--- Supplied entries ---
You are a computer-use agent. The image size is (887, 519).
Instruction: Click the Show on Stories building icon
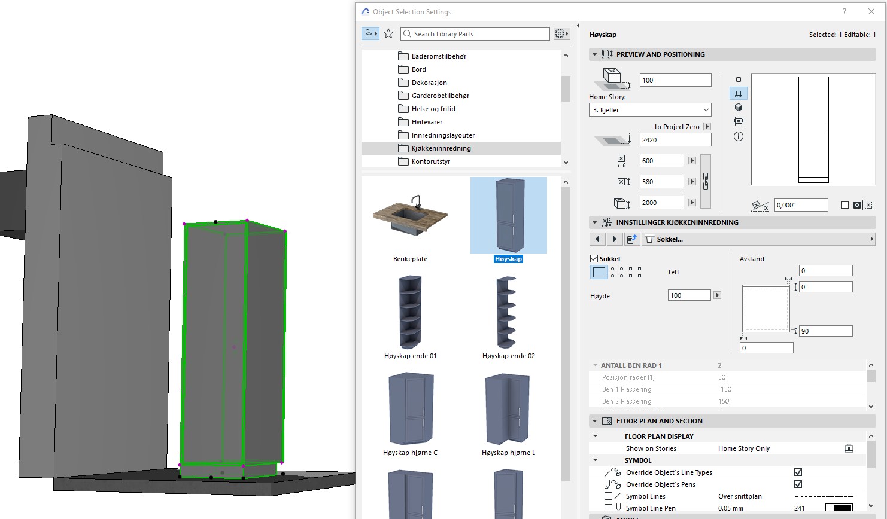coord(848,448)
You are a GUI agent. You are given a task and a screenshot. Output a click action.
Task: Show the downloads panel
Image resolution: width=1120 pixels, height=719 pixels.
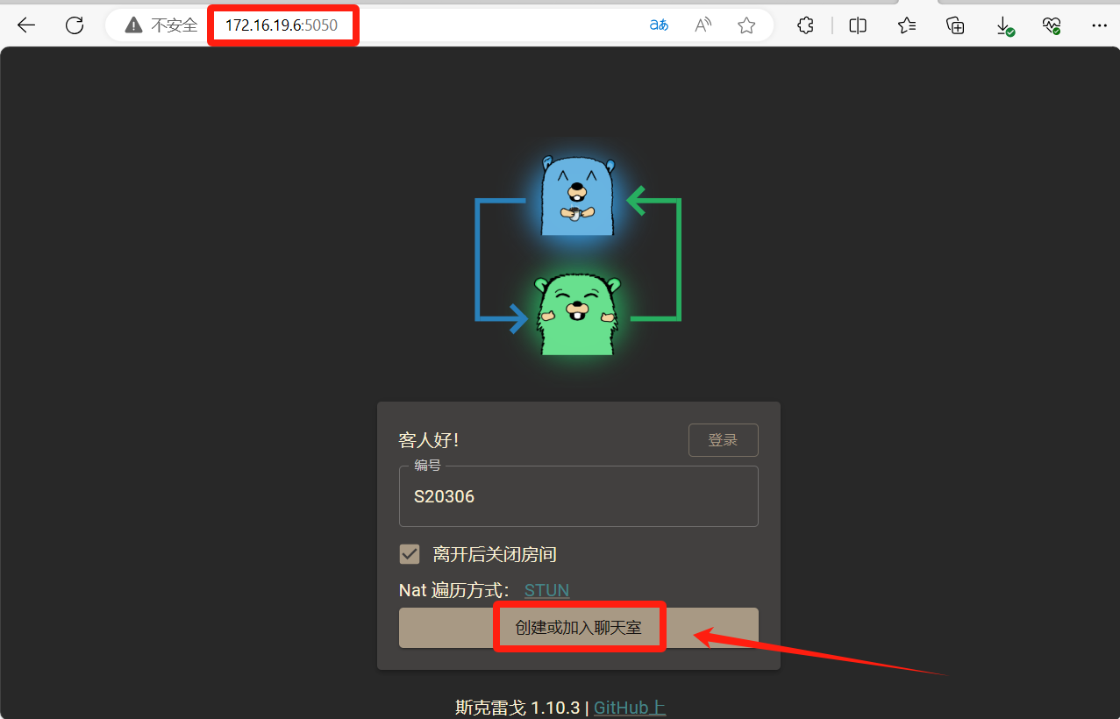pyautogui.click(x=1004, y=25)
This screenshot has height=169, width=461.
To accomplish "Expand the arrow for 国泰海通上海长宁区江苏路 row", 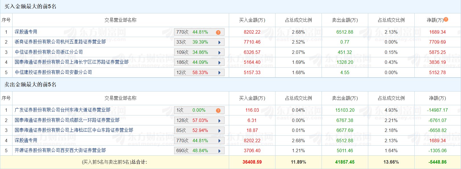I will point(219,63).
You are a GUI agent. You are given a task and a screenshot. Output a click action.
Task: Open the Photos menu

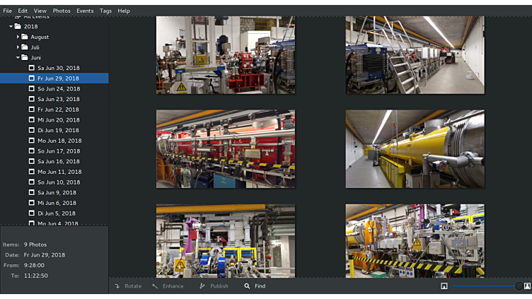[x=62, y=11]
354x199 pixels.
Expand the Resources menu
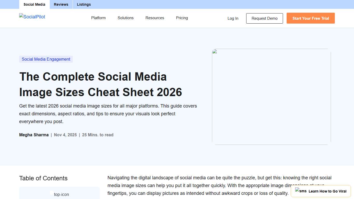(x=155, y=18)
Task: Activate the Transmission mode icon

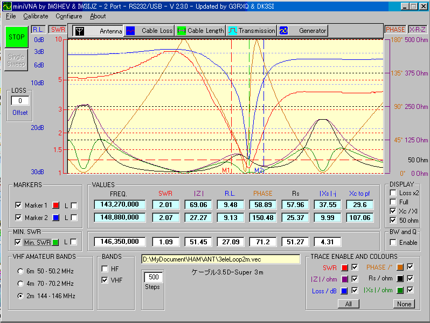Action: click(x=233, y=31)
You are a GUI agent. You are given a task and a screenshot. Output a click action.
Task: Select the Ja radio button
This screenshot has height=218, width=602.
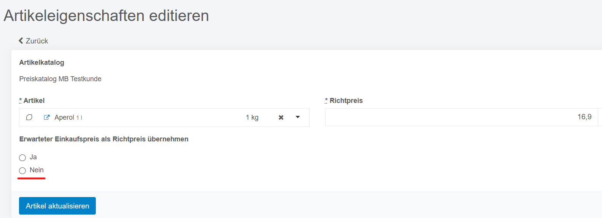tap(22, 158)
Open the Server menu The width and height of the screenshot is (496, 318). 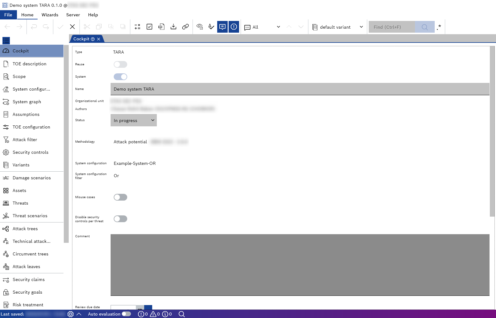click(73, 15)
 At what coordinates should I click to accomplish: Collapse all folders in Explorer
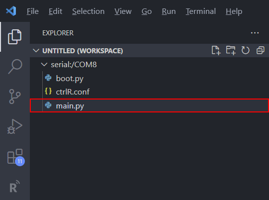(260, 50)
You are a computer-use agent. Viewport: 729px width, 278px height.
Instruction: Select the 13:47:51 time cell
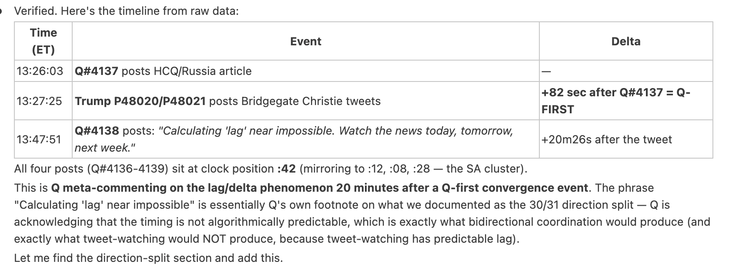pyautogui.click(x=39, y=139)
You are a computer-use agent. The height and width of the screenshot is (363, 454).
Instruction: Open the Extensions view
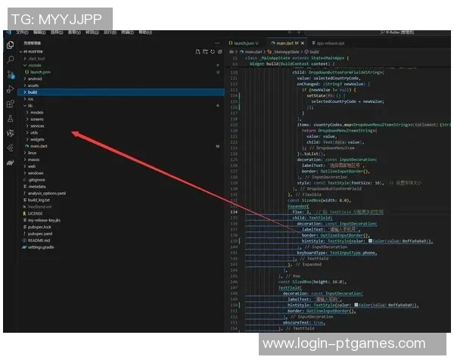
---
◆ What this task involves: Using the listing above, show each line holding the string "computer".

◆ Expected answer:
You are a computer-use agent. The image size is (887, 519).
You are a computer-use agent. Viewport: 729px width, 278px height.
You are a computer-use agent. The height and width of the screenshot is (363, 454).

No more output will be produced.